== DESCRIPTION OF THE TASK ==
Beginning at the top of the material, repeat each line exactly, and stop once the line with "Task: Open the 7.178 frequency dropdown" has been written.

== EXCERPTED RECORDS ==
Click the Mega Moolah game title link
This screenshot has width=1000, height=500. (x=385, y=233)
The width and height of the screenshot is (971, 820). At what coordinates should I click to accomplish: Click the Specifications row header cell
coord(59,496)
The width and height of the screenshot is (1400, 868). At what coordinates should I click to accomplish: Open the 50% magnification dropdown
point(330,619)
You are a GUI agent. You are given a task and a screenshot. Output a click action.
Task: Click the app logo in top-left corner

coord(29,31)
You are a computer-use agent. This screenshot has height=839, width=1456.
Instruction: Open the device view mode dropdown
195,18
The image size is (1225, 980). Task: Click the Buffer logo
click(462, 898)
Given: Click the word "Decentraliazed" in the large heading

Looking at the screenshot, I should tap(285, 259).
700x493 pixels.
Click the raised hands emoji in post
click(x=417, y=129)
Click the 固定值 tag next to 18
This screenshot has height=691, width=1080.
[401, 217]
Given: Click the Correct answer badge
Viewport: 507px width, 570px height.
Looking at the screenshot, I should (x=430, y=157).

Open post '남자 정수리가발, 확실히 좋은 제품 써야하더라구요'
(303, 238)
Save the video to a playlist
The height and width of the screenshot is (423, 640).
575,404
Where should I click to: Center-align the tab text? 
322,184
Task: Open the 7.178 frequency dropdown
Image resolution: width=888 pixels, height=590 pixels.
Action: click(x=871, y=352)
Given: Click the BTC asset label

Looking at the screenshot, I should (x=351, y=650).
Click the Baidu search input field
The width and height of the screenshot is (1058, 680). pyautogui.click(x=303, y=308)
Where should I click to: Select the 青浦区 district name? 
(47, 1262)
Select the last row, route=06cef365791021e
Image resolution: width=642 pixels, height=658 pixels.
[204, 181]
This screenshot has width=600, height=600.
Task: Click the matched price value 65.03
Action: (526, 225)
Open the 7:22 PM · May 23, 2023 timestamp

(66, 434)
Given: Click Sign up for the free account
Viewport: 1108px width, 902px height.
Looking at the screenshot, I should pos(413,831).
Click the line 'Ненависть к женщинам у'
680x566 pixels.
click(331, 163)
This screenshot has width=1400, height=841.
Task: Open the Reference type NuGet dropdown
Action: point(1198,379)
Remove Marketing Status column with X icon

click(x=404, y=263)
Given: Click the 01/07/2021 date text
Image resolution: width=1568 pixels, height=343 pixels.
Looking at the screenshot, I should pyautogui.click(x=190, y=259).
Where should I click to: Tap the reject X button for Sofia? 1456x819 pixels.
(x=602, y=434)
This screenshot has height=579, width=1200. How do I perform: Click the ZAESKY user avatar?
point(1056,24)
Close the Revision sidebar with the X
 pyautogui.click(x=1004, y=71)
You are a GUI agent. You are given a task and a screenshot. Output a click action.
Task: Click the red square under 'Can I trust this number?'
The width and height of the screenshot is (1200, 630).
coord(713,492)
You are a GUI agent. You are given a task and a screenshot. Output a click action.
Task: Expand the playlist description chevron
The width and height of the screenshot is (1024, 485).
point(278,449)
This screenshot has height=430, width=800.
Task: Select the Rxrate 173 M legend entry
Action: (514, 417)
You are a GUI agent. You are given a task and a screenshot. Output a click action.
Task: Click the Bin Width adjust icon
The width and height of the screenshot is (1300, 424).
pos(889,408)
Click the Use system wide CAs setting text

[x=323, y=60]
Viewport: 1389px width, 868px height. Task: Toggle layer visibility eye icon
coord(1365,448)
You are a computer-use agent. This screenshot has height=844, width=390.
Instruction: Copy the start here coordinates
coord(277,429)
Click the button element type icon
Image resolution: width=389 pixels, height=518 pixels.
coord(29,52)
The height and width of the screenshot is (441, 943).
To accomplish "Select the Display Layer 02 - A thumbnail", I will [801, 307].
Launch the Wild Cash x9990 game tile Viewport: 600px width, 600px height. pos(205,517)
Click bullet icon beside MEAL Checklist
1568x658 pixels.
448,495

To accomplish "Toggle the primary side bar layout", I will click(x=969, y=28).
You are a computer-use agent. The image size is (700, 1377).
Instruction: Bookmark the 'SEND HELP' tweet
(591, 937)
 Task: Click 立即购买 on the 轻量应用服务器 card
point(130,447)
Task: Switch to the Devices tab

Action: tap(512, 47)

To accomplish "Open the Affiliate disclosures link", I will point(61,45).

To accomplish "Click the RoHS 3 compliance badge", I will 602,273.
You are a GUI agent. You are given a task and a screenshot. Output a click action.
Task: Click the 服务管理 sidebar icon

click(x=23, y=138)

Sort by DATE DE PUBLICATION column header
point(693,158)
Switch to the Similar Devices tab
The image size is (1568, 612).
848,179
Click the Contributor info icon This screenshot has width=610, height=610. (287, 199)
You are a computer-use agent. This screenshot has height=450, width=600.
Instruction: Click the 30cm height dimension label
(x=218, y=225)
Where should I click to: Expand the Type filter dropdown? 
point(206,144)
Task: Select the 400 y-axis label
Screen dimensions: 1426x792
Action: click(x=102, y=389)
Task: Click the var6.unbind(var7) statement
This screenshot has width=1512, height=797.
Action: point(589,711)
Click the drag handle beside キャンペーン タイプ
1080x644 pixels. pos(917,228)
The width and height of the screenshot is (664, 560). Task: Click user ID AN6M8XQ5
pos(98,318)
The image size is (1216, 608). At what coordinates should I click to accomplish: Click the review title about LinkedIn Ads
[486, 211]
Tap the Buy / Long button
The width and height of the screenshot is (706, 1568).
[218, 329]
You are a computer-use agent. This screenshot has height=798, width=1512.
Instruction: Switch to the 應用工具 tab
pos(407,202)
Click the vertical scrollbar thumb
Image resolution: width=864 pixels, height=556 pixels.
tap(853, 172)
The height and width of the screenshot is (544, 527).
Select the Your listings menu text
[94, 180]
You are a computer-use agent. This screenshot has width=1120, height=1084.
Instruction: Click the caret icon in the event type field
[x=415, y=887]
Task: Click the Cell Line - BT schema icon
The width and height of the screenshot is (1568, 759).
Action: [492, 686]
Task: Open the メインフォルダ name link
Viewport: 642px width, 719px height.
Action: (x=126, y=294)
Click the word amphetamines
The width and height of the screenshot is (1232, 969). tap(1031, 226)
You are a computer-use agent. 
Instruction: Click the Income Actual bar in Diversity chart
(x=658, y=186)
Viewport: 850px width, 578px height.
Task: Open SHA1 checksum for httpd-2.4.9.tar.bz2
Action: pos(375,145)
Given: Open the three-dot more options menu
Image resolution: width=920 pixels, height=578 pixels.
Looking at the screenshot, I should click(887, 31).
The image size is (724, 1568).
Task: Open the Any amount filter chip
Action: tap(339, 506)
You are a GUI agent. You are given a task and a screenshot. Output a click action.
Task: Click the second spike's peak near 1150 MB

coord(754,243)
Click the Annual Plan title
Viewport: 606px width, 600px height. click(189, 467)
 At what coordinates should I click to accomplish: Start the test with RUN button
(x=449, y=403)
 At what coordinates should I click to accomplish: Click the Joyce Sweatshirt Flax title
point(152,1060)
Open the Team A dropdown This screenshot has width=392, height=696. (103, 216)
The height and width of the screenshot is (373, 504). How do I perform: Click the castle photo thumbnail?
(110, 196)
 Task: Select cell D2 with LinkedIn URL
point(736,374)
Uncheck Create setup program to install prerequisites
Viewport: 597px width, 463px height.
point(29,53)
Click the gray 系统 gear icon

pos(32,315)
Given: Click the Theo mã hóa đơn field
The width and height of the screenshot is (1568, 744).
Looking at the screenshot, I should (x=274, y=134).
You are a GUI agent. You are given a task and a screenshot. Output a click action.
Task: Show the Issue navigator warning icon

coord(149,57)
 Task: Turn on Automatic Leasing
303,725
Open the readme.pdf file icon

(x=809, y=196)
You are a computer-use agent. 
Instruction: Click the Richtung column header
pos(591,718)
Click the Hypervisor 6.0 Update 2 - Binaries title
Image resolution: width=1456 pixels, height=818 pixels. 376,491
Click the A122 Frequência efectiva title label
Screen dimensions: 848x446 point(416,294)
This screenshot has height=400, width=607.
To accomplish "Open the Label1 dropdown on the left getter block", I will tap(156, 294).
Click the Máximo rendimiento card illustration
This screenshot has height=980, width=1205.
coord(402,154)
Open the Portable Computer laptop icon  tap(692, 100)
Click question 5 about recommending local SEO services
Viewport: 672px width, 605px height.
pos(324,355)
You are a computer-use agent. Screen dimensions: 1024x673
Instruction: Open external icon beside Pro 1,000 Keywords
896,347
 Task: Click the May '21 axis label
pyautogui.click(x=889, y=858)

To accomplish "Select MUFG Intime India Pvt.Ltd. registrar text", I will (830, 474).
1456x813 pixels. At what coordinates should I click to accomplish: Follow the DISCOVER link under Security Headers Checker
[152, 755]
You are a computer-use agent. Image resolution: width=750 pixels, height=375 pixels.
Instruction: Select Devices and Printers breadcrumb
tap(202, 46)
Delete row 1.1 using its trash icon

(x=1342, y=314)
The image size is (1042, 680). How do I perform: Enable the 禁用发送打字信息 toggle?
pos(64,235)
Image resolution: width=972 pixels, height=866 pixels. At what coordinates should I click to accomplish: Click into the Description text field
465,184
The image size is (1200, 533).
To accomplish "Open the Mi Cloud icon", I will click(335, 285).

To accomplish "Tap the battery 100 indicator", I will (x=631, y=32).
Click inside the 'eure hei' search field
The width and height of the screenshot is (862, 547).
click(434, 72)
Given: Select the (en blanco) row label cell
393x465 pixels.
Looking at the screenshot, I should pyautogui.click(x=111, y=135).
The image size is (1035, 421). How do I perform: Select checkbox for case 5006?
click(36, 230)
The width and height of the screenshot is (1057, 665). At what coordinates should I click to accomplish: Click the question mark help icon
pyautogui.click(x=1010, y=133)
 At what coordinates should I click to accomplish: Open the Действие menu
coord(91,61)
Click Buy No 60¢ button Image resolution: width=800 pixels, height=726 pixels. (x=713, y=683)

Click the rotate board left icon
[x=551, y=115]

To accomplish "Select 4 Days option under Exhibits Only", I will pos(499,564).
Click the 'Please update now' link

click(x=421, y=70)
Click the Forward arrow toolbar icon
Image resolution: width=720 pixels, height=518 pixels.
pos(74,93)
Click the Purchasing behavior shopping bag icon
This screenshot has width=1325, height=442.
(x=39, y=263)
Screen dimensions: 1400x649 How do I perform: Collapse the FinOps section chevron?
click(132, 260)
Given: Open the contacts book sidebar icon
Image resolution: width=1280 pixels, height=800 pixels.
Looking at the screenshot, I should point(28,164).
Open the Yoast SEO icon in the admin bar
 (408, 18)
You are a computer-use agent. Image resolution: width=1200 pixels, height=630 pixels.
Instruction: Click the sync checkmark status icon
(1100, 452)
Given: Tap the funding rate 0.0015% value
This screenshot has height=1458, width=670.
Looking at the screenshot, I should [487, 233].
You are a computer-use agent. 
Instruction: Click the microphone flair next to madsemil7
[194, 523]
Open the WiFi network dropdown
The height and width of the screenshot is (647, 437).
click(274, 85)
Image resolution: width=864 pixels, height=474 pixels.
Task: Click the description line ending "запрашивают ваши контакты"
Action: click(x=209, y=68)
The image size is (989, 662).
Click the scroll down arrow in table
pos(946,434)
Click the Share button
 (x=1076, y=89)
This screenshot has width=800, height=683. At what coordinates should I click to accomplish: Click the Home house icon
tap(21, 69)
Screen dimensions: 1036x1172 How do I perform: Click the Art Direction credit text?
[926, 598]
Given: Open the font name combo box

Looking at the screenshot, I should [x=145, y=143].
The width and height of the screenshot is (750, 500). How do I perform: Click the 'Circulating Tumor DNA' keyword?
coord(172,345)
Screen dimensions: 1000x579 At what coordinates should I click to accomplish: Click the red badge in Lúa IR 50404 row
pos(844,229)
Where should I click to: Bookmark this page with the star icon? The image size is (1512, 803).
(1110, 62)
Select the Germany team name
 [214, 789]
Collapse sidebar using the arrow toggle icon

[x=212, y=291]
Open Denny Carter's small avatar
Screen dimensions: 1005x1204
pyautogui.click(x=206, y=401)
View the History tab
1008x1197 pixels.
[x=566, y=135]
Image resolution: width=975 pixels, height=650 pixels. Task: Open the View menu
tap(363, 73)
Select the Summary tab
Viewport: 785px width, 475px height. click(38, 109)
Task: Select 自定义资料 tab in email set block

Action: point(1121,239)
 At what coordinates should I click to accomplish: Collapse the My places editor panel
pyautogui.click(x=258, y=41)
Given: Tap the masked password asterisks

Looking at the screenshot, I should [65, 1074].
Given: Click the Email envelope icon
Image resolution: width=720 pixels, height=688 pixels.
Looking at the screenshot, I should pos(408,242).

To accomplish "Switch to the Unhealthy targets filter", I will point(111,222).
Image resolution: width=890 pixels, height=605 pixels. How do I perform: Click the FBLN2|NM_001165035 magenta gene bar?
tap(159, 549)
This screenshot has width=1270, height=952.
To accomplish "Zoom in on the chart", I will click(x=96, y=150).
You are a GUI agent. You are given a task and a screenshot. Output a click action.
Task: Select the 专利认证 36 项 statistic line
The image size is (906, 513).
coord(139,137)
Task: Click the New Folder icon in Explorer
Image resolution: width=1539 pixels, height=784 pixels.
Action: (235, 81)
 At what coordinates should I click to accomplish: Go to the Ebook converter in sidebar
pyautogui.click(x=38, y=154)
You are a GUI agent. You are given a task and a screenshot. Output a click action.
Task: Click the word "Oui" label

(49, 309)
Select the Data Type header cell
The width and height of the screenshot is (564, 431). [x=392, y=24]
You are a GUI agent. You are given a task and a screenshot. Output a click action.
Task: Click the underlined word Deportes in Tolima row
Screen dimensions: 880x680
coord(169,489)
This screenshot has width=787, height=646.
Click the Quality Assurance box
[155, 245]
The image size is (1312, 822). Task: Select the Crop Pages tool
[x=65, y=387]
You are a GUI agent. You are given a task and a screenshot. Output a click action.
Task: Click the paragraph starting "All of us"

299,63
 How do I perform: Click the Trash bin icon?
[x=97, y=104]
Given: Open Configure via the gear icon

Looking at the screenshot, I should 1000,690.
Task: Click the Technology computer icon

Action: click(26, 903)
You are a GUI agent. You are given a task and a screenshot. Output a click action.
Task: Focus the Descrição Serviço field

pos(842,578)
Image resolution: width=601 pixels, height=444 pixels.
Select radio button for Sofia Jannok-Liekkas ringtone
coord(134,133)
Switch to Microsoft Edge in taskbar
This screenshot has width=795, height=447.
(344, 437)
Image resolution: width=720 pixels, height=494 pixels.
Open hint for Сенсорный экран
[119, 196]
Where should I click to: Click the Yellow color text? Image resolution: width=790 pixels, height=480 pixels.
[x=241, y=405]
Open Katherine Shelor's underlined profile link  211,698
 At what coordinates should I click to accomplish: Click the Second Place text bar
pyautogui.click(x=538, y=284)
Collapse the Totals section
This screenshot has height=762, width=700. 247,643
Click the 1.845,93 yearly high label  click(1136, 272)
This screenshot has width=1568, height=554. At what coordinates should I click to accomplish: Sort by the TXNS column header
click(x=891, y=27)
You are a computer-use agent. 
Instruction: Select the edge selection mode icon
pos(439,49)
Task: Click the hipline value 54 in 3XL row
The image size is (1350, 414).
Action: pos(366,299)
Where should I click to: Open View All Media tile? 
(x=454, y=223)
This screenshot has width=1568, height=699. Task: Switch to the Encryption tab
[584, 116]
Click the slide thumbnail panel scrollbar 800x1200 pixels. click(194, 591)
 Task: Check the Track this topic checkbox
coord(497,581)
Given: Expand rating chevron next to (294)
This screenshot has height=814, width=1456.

== RESULT OF THIS TASK ==
Click the Mega Moolah game title link
This screenshot has width=1000, height=500. (x=385, y=233)
The width and height of the screenshot is (971, 820). At what coordinates should I click to accomplish: Click the Specifications row header cell
coord(59,496)
The width and height of the screenshot is (1400, 868). At what coordinates should I click to accomplish: Open the 50% magnification dropdown
point(330,619)
You are a GUI agent. You are given a task and a screenshot. Output a click action.
Task: Click the app logo in top-left corner

coord(29,31)
You are a computer-use agent. This screenshot has height=839, width=1456.
Instruction: Open the device view mode dropdown
195,18
The image size is (1225, 980). Task: Click the Buffer logo
click(462, 898)
Given: Click the word "Decentraliazed" in the large heading

Looking at the screenshot, I should tap(285, 259).
700x493 pixels.
Click the raised hands emoji in post
click(x=417, y=129)
Click the 固定值 tag next to 18
This screenshot has height=691, width=1080.
[401, 217]
Given: Click the Correct answer badge
Viewport: 507px width, 570px height.
Looking at the screenshot, I should (x=430, y=157).

Open post '남자 정수리가발, 확실히 좋은 제품 써야하더라구요'
(303, 238)
Save the video to a playlist
The height and width of the screenshot is (423, 640).
575,404
Where should I click to: Center-align the tab text? 
322,184
Task: Open the 7.178 frequency dropdown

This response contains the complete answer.